1. Never talking to me, but sending me links or posting links to their book on my Facebook page. This is the same as going to a neighbor’s garage sale who took out an ad in the newspaper and did all the marketing work and putting a large sign in their yard directing the people to your house. Would you do that? Do you honestly think that is a civilized or acceptable way to behave?
2. Only posting links to your books or reviews on Facebook and Twitter. This is the same as hosting a party and carrying around your book, but instead of greeting the other guests and talking to them you just hold up your book and say “Buy this,” then move on to the next person. Would you go to another party held by that person? Would you at all be interested in their book?
3. Expecting others to help you, but giving nothing in return. If someone posts about your book or you on their blog, they are doing you a favor. They don’t have to help you. They don’t have to give you a good review. That is like if you give someone a gift and they immediately look at you and say “Is this all you are going to do for me? Can I have the gift receipt so I can return it for something I want more?” Basic politeness people. Say thank you for your time. Thank you for reading my book no matter what they said about it. They took time out of their life to look at something you created. Be grateful for that and return it. Look at their blog or website. Read their book. Or at the very least, say thank you. It doesn’t cost you anything to do it.

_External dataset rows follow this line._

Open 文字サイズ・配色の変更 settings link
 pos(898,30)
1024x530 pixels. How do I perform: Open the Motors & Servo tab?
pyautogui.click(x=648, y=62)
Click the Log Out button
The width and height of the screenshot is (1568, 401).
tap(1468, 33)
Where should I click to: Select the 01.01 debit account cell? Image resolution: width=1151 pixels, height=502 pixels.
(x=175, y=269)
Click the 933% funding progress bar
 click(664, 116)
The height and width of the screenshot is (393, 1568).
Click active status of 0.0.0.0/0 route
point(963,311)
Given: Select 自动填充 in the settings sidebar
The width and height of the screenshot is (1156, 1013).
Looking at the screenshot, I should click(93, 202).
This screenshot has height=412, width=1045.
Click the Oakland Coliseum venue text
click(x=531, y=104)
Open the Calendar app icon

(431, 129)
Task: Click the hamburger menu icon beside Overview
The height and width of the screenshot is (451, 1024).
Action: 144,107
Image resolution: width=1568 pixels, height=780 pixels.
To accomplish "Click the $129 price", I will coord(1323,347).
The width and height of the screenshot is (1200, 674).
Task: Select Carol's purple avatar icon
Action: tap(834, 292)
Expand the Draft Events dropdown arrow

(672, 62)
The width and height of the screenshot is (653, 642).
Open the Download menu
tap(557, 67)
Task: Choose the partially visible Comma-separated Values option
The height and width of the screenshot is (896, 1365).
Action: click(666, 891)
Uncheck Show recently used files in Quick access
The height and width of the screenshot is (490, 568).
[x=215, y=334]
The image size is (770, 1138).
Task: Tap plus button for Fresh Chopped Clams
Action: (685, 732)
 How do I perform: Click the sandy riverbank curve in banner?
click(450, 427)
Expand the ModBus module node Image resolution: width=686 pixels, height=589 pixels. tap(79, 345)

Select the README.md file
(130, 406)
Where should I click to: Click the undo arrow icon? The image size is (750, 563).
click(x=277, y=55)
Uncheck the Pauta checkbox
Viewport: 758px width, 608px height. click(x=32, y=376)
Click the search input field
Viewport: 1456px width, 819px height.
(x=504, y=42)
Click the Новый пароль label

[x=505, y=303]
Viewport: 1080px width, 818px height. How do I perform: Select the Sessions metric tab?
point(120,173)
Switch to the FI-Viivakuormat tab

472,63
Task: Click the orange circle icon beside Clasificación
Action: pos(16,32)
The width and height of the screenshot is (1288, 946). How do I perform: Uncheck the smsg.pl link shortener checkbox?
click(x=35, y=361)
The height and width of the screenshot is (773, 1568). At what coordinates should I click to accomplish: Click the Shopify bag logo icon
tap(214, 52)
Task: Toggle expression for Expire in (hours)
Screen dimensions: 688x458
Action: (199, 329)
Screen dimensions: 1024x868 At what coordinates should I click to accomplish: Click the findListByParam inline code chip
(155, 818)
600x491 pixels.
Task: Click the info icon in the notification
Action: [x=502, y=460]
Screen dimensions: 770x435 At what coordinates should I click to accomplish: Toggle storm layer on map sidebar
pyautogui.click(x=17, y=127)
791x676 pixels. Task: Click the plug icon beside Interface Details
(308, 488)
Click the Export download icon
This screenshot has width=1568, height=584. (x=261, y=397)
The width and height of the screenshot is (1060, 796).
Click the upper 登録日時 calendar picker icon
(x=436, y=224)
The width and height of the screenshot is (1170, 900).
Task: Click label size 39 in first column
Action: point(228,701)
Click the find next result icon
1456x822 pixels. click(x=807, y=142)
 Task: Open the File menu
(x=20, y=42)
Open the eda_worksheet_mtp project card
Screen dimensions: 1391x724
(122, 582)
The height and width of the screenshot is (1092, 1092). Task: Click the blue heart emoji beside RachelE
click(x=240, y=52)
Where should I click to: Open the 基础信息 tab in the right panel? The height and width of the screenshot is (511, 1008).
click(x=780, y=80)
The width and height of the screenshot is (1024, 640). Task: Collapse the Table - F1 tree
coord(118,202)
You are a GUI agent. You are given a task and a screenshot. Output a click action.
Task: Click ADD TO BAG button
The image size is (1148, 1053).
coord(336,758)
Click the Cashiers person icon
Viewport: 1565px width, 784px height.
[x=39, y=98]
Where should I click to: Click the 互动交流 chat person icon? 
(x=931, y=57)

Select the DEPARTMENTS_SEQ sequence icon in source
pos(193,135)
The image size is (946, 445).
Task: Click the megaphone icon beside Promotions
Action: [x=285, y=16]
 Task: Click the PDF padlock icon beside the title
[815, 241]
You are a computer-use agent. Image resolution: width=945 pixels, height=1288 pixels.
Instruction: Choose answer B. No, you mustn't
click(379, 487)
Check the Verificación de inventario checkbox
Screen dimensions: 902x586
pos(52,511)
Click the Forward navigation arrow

4. Adding others to your group or street team without asking them first. This is like inviting thirty people over to someone’s house without telling them you have done it. Surprise! I am hosting a party at your house.
5. Oversharing about the troubles in your life. There is nothing worse than taking family fights, cheating boyfriends, or friends you are mad at to social media. That would be like going to a large sporting event, stealing the microphone and airing all of your woes for the world to see. Readers, employers, and people who don’t know you at all are reading this. You might think you are shaming the guilty party, but really aren’t you just embarrassing yourself?
Think of social media like a block party. You want to mingle, meet people and make new friends. Put your best self forward, but still be yourself.